We got up early the next morning and my brother and sister-in-law drove us some two-and-a-half hours to unload my belongings in the dorm. We all joked and chatted along the way. It was a perfectly unremarkable day.

We parked as close as we could to the dorm and began to unpack the car. My brother and my father battled over who would carry the heaviest items. Finally, my brother threw up his hands and let my father shlep.

We finished moving all of my boxes and bags and I stood looking out my new window at the magnificent, tree-filled view. In the distant reaches of my mind I heard something which made me turn from the window in time to see my father collapse. I rushed to catch him as he slid to the floor.

The next five minutes are a blur. My brother began CPR. My sister-in-law tried to call for help on the as-yet-unconnected phone. I ran to try to find help. It didn’t take long for the EMTs to arrive. But I could not walk back into the room. I knew that the man I had helped to the floor was not my father anymore. And would never be again.

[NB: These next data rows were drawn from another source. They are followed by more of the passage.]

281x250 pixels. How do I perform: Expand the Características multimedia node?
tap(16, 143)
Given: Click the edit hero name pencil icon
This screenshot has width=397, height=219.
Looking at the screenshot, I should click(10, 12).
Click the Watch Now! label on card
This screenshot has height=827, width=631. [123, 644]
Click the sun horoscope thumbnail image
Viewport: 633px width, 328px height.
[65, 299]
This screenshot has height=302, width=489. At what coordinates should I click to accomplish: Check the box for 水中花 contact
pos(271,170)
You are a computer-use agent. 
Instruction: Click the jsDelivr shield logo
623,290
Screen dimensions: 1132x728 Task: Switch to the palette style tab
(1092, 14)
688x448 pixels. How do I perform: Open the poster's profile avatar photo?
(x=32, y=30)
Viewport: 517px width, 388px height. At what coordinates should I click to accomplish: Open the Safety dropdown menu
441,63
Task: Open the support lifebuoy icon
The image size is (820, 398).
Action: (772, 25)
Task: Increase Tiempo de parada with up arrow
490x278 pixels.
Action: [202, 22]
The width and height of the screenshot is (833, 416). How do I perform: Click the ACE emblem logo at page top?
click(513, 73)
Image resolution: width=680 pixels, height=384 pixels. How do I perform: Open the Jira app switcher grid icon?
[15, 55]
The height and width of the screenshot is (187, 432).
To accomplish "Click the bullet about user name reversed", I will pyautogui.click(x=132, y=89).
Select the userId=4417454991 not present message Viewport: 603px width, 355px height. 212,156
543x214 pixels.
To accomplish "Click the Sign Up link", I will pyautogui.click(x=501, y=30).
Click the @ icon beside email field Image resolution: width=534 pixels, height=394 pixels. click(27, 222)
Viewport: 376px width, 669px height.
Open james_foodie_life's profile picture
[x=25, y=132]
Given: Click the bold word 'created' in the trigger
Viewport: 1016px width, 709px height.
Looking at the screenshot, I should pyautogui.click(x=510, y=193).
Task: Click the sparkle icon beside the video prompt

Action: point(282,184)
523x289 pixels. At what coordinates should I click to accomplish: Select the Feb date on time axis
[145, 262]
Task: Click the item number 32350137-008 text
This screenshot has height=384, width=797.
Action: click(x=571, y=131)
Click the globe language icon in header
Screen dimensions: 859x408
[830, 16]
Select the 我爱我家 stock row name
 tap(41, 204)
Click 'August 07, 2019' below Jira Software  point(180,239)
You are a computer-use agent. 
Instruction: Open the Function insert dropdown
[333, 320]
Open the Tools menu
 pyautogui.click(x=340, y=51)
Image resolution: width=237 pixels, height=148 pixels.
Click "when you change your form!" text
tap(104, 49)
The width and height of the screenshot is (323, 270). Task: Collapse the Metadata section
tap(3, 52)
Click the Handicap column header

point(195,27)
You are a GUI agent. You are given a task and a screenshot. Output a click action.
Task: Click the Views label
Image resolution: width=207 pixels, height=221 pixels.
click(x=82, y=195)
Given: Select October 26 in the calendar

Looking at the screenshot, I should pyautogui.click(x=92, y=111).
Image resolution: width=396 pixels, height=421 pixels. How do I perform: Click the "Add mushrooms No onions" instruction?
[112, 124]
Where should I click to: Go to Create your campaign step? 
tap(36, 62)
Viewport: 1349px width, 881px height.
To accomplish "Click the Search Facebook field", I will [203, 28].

I don’t fast on Tzom Gedaliah. It’s customary to fast on a parent’s yahrzeit. I figure the two must cancel each other out. My father would much prefer I sit down with a quart of milk, a quart of Pepsi (yes, it used to come that way) and an Entenmann’s Apple Pie and polish them all off. This, of course, explains how I lost my father at seventeen in the first place.

Where Gedaliah was undermined by his loyalty to his fellow Jews, my father was undermined by his preference for mayonnaise on his spaghetti. It’s a far less glorious way to go. No national day of mourning will be declared for my father. But my constant sense of loss, which surges on these Days of Awe, is entwined in my personal-national identity. And the absence of a fast doesn’t mean I don’t remember. And it doesn’t mean I don’t use the opportunity to consider our national destiny. I see it looking back at me in the green-gold eyes of my oldest child, named Avi, who looks, remarkably, just like his grandfather.

These High Holy Days are indeed a time of high emotion. But that can’t ever mean that we drown in our introspection. These days are a powerful force for building the future and that, ultimately, must be the purpose of remembrance.